O premiê Aznar, em pessoa, telefonou a jornais para dizer que o ETA cometera os ataques terroristas

Mídia acusa governo Aznar de manipulação

JOÃO BATISTA NATALI
DA REPORTAGEM LOCAL

O premiê José María Aznar pressionou a mídia espanhola para que ela atribuísse aos terroristas bascos do ETA, e não a grupos radicais islâmicos, a autoria do atentado de há uma semana.
É o que disse à Folha Fernando González Urbaneja, presidente da Associação da Imprensa de Madri, a principal organização espanhola de jornalistas.

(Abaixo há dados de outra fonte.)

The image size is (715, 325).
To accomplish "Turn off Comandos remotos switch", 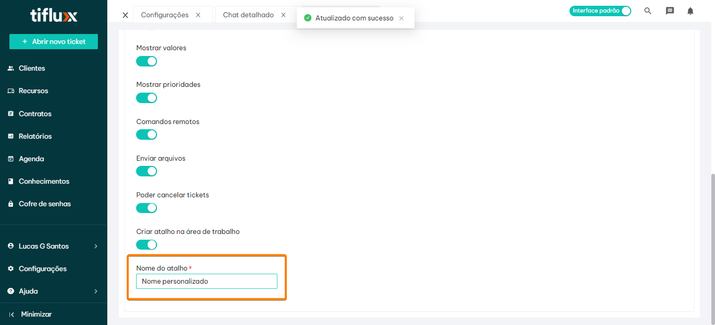I will (147, 135).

Detalhes da pressão foram anteontem relatados por dois importantes diários. No jornal "El País", a ombudsman Malén Aznárez escreveu que Aznar telefonou na quinta-feira ao diretor de seu jornal, Jesús Ceberio, para assegurar que os bascos haviam sido os autores da carnificina.

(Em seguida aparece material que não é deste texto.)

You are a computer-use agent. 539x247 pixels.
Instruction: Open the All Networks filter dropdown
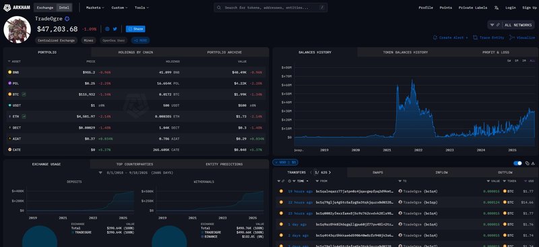(x=511, y=25)
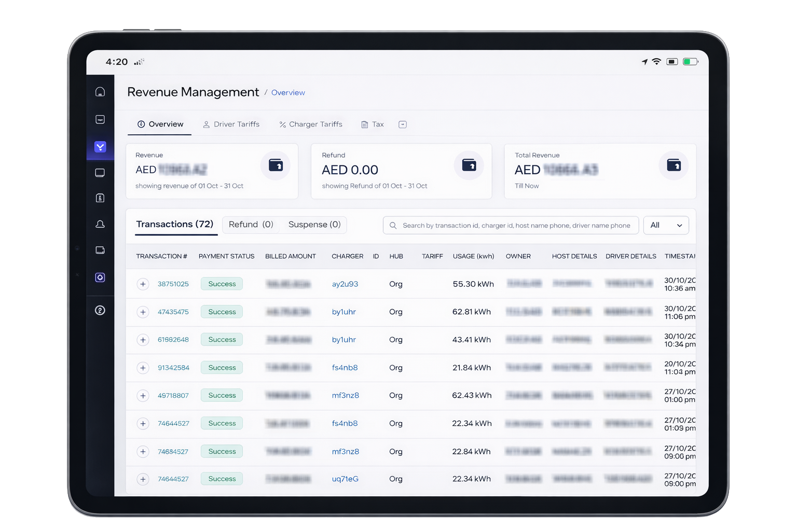797x531 pixels.
Task: Select the Refund (0) tab
Action: (251, 225)
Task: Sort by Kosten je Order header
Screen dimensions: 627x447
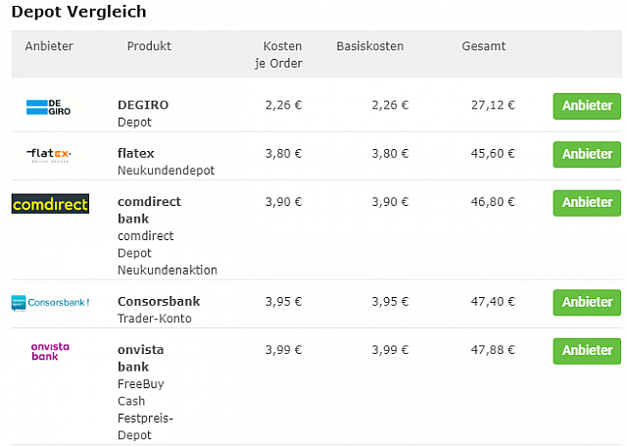Action: pos(282,55)
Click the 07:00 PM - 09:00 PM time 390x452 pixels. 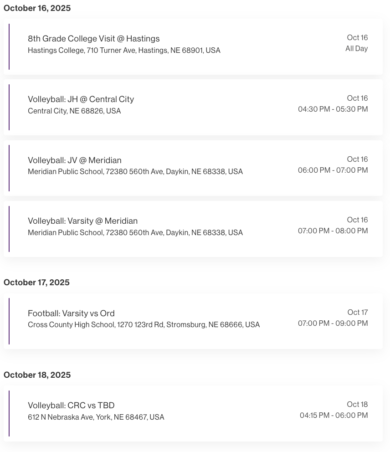click(x=333, y=324)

A credibilidade atribuída ao telefonema orientou a manchete ("Matanza de ETA en Madrid") da edição especial que o jornal "El País" imprimiu a partir das 13h.
Antonio Franco, diretor do jornal "El Periódico", de Barcelona, disse também ter recebido telefonema do premiê, o que orientou indevidamente seu noticiário.
Sábado à noite, a sensação de que o governo omitira deliberadamente a hipótese islâmica provocou uma reviravolta nas previsões eleitorais. O Partido Popular perdeu uma eleição que as pesquisas lhe davam como tranqüilas, e os socialistas do PSOE voltam agora ao poder, com José Luis Rodríguez Zapatero.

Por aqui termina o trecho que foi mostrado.